Finances follow suit. The fundraising (Series C) of 160 million euros completed in May 2025, led by Balderton Capital with Airbus, Hensoldt or Porsche SE at the table, brought the total raised to 310 million. Enough to keep the promise that Florian Seibel repeats without blinking: to become “ the benchmark prime of the unmanned era ».
A reservation, all the same. The company is moving into the armaments field, but still leaves the lethal core to Stark, the start-up that left its ranks last year. It is broadening its range without upsetting the sharing of roles, according to what its customers demand.
Will the next giant come from across the Rhine?
Beyond a device, the PULSE P19 says something about the Europe that is coming. Helsing occupies the media spotlight across the Rhine, but Quantum Systems stands out as the other name that must now be remembered. An entire continent, long dependent on American giants and a few historic champions, is seeing the emergence of a generation of lively players, nourished by venture capital and hardened by the Ukrainian experience.
Someone still needs to sign the orders. And there, Germany does not do things by halves. Like the United States, which showers its nuggets of new defenseBerlin supports its own on a large scale: the 747 Twister drones promised to the Bundeswehr speak volumes. France is moving forward more cautiously. The General Directorate of Armaments has certainly demonstrated unprecedented responsiveness by ordering, in mid-2025, 1,000 training drones from the French Harmattan AI, delivered in less than a year, a record. But these are micro-drones for combat preparation, not a structuring market. And it was a private industrialist, Dassault Aviation, which took over by leading the $200 million Series B in January 2026, making Harmattan AI the first tricolor defense unicorn. French public support primes the pump; he doesn’t wear it yet.
This delay is not anecdotal. For the staffs, however, the challenge goes beyond simple hardware. It involves sovereignty: manufacturing at home, quickly and at a sustainable cost, the capabilities that will decide the wars of tomorrow. If the PULSE P19 keeps its word in 2027, Quantum Systems will have demonstrated that a drone maker can, in a decade, look the established prime contractors in the eye. From the ground to orbit, the Munich company weaves a web of which this plane is only the most visible thread. The rest of the ball deserves let’s take a closer look: present in Ukraine since 2022, where its Vectors are accumulating flight hours in contact with the front, Quantum Systems has also just won a contract with the US Army for its combat brigades. A young German company which is placing its drones in the American arsenal: two years ago, the idea would have made you smile.

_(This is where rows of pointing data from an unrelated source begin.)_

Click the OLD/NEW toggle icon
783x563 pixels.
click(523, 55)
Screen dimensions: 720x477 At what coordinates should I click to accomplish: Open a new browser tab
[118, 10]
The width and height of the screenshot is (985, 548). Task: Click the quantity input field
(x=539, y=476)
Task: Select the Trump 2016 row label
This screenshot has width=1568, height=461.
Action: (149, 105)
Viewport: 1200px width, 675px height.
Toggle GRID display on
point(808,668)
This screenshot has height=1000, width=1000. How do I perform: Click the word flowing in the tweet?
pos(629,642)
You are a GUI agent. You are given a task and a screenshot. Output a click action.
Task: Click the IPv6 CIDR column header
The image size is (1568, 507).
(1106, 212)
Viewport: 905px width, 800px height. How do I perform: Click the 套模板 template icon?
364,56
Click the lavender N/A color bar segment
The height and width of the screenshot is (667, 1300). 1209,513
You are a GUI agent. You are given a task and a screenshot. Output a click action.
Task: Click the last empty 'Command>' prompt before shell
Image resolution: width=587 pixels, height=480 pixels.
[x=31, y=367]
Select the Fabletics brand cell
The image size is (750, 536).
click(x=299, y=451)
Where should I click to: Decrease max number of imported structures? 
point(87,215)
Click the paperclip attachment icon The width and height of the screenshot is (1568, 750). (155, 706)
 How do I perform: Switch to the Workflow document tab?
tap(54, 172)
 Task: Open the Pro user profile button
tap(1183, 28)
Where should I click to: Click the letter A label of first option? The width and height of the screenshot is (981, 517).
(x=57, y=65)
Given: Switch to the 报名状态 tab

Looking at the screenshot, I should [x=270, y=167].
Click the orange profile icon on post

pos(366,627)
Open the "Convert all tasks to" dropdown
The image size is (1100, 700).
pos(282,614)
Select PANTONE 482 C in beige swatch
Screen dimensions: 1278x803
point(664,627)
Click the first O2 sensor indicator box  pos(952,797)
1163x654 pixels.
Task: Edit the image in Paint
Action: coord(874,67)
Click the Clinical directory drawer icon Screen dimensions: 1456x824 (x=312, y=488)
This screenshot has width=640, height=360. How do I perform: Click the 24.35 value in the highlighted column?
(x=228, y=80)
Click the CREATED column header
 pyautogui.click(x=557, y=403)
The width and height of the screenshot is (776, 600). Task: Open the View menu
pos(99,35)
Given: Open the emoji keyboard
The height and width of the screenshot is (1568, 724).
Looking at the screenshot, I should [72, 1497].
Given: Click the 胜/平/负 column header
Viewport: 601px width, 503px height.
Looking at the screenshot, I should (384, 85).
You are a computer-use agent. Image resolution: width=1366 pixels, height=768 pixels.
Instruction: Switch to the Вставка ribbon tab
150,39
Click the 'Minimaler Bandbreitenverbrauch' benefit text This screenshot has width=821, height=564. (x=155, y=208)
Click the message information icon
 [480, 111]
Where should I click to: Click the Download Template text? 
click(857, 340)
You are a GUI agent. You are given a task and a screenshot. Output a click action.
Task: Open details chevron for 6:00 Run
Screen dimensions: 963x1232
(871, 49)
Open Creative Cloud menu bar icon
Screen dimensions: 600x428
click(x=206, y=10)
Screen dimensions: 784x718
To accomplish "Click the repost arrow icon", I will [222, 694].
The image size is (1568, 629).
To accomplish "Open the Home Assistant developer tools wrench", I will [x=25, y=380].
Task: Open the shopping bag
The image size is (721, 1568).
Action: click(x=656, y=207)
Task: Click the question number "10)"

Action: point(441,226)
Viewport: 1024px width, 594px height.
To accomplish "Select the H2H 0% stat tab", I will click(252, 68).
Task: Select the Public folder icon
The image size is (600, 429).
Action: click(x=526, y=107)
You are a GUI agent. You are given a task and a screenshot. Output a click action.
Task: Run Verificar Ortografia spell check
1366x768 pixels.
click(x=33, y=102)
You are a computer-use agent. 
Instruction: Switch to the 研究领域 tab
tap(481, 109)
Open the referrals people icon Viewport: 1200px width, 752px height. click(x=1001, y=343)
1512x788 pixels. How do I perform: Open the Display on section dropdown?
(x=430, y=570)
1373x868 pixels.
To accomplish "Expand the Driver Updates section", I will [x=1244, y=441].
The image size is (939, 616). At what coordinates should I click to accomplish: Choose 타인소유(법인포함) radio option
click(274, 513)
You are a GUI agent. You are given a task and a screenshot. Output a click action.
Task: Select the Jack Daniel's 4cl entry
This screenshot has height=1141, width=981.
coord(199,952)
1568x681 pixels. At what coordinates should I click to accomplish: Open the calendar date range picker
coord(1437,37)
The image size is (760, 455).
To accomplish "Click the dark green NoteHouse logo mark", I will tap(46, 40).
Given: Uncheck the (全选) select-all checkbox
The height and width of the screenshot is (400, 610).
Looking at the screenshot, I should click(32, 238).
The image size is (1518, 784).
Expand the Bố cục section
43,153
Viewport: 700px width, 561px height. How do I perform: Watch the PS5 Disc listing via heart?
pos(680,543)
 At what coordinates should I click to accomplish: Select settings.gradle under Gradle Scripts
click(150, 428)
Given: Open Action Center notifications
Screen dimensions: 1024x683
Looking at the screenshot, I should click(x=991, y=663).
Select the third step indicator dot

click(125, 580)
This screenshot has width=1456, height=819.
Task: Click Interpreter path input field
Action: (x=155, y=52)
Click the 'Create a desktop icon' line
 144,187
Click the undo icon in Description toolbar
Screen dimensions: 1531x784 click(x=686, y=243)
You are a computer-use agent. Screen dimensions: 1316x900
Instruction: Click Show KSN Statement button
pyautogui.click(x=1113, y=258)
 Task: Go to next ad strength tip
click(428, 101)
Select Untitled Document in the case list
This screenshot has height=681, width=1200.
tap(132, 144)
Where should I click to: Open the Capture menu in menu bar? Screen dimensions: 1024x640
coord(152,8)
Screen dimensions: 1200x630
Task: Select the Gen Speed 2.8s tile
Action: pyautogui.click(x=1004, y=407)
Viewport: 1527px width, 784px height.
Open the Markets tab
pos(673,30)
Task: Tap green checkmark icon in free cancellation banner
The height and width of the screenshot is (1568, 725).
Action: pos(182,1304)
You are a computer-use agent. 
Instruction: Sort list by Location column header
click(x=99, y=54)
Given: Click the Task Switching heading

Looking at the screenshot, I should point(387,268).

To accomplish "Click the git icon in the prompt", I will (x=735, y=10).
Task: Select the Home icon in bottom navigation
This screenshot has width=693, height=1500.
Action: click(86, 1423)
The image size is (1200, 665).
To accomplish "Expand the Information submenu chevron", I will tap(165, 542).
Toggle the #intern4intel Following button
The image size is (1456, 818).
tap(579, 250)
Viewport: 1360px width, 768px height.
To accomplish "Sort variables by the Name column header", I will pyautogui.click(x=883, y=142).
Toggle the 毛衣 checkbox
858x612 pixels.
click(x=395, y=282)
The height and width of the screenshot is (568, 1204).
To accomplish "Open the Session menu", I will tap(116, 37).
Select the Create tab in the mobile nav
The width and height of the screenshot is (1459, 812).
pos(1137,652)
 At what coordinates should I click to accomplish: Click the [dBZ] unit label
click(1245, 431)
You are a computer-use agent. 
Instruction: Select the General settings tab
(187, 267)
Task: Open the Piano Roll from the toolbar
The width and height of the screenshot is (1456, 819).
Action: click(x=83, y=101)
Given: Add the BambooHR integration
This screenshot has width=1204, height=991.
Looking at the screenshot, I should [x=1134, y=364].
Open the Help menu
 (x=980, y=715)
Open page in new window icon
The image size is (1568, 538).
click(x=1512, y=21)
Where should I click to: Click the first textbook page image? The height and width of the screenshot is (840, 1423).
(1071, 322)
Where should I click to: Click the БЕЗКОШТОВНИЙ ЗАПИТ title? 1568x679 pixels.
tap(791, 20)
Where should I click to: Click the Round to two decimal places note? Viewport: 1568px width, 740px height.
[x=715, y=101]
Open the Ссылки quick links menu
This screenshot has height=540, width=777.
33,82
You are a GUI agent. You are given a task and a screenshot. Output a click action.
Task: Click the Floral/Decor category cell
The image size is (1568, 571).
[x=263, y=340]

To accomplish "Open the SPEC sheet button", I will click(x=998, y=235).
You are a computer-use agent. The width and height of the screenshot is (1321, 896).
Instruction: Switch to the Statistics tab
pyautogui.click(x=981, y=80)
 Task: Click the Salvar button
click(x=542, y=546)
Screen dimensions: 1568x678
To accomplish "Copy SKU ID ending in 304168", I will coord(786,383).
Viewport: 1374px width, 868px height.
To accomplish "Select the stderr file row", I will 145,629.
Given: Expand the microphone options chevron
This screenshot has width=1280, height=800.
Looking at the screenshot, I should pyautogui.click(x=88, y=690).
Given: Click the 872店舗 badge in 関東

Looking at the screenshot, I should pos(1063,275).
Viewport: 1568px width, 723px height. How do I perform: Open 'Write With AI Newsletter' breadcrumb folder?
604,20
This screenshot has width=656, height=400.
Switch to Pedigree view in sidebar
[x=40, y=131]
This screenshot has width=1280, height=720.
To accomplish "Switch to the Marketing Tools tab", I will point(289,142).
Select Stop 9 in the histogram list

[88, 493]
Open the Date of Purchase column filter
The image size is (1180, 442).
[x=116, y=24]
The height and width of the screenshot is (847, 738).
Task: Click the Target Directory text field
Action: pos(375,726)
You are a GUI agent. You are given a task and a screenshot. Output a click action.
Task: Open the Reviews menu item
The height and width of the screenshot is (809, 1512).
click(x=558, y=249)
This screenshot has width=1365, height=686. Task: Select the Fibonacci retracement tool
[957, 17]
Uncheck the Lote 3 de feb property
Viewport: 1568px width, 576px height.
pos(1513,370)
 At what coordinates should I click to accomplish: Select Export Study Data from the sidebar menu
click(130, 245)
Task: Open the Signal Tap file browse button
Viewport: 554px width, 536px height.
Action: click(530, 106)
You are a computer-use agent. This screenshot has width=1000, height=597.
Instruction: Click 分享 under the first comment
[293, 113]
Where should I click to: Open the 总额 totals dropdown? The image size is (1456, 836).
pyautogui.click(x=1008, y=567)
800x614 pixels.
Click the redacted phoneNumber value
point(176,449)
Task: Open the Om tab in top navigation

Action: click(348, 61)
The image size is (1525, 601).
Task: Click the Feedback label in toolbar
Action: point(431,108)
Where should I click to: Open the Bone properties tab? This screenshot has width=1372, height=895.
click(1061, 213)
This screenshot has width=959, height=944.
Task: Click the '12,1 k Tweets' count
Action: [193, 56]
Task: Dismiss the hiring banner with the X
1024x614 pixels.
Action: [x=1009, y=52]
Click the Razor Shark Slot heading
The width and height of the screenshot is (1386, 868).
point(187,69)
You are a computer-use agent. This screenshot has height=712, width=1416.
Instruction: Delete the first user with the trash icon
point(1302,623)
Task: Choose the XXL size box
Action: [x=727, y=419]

And maybe this is just the beginning. A few days before the ILA, on the Lithuanian terrain of PabradÄ—, American soldiers tried the HX-2 attack drone from another gem from across the Rhine, Helsing, with a success rate of 88% when fired. Enough to fuel a hypothesis that was still unthinkable yesterday: what if the next major supplier to the American army was German? Germany has already chosen its side: order early, order big, make its young shoots champions. The real question now is on this side of the Rhine. When will a French trajectory meet the challenge, which does not leave Harmattan AI alone to carry the flag? Because the train will not slow down.